The $250 million Twin Cities project was set to start in August but contractors walked away from the unorthodox financing plan, which required them to put up their own money to keep construction going between state payments.
Never before has a major Minnesota road project failed to draw a bid.
Short of cash, the Minnesota Department of Transportation hoped to sell contractors on the cost-shifting scheme as a way to jump start construction before it had all the money.
It planned to pay builders back as federal funds arrived.
Bidders didn't bite.
The Crosstown project would eliminate the metro's most notorious traffic bottleneck.
It would separate and widen the junction of Interstate Hwy. 35W and Crosstown Hwy. 62 on the border of Richfield and Minneapolis.
The interchange carries about 240,000 vehicles a day and clogs traffic in all directions at rush hour.
Gov. Tim Pawlenty told MnDOT to arrange a Crosstown bid as soon as possible.
"Our hope is that the potential delay would only be a matter of months," said Pawlenty spokesman Brian McClung.
But now that contractors appear unwilling to bet on future federal funding, some legislators said it's time to admit that MnDOT doesn't have the money to do the project.
"This administration needs to face the fact that they are broke, and we need a transportation package that puts real dollars into our roads and bridges," said Sen. Steve Murphy, DFL-Red Wing, chairman of the Senate Transportation Committee. He had advised MnDOT against the financing scheme.
Revamping the intertwined mile of the two freeways has been on the drawing board since the mid-1990s.
The project was finally scheduled to start this year, but rising construction costs and less than expected federal funding forced MnDOT to borrow $50 million from other projects to keep the Crosstown on schedule.
The next concern was whether even that extra money would be enough to cover rising costs for fuel, concrete and steel.
And then MnDOT announced another financial wrinkle: It would have to rely on contractors to front the money to bridge gaps between state payments, with the understanding that they would ultimately be paid in full.

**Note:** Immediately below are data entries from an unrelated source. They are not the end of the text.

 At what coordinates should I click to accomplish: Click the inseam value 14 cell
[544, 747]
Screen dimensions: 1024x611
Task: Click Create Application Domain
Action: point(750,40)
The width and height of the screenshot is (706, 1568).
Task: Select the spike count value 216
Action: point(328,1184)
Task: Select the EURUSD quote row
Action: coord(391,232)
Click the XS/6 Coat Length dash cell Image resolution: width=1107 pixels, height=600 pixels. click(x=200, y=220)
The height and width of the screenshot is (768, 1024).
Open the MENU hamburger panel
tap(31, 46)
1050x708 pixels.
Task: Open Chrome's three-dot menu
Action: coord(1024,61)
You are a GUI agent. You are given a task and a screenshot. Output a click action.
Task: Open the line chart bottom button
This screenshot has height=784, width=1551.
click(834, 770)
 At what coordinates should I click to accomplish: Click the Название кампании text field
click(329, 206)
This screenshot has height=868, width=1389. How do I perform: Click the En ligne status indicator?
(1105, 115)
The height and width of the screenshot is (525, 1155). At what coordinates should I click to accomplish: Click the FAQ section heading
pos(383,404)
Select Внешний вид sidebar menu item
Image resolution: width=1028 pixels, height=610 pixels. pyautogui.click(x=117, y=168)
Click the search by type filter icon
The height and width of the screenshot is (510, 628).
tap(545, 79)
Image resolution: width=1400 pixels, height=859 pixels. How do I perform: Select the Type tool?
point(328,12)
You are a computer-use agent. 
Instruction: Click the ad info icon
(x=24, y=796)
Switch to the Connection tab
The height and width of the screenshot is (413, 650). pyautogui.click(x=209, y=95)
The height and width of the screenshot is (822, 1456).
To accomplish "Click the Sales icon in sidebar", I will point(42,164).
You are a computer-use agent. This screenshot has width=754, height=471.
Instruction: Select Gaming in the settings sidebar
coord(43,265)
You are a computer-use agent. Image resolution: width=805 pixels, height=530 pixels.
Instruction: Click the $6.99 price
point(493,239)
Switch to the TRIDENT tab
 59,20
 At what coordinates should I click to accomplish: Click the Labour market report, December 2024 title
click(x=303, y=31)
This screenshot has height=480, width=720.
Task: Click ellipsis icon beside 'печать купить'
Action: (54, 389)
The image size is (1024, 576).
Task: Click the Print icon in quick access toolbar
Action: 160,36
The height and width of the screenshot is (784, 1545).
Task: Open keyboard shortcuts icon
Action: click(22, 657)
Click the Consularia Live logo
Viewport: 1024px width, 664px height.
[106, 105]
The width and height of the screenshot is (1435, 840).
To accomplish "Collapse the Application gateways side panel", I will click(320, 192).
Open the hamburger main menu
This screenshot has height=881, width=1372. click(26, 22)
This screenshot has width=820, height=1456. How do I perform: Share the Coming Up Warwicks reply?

The Federal Highway Administration endorsed the idea as worth a try, but contractors balked.
Attorney General Mike Hatch's office, and St. Paul Travelers, a company that insures highway builders, separately questioned its legality.
Abandoning plan resisted
In May, MnDOT resisted pressure to abandon the financial plan but delayed the start of the project from July 10 to about Aug. 1 to give competing contractors more time to prepare bids. MnDOT officials said they were optimistic that bids were coming.
When none appeared Friday, the Associated General Contractors of Minnesota said that shouldn't surprise anyone.
"MnDOT is out of money," said Dave Semerad, chief executive officer of the group. "There's no guarantee that the contractor is going to get paid."
Legislators weigh in
The absence of bids prompted political jabs. Some legislators blamed Pawlenty for not raising the gasoline tax to help fund the project.
"If Minnesota had any questions left regarding Governor Pawlenty's inability to handle our transportation crisis, this morning answered them," said Minnesota DFL chairman Brian Melendez. "His administration can't afford to pay contractors to repair our roads."
Rep. Dan Larson, DFL-Bloomington, said MnDOT's financing approach was a crazy, desperate move.
Rep. Ron Erhardt, R-Edina, said, "We are going to continue to have MnDOT failing to meet expectations until we get new money to them. I don't know what it takes for the administration to see that MnDOT needs money."
Sen. Dick Day, R-Owatonna, defended the governor.
Minnesota has had three consecutive years of record road construction, and if contractors don't want to bid on the Crosstown project, "that's the American way," he said. "We will just have to wait until the Department of Transportation and we all as a state can come up with enough money and do it the old-fashioned way -- with money in the bank."
McClung said, "this governor's administration has done more for transportation funding than any other in modern history. We would put our transportation funding record up against any governor anybody could name, and we've done that without raising taxes."
Rep. Mary Liz Holberg, R-Lakeville, suspects that contractors worked on bids but did not submit them because the bids were over the project budget.
She said it might be time to break the Crosstown into phases and build the parts MnDOT can afford now.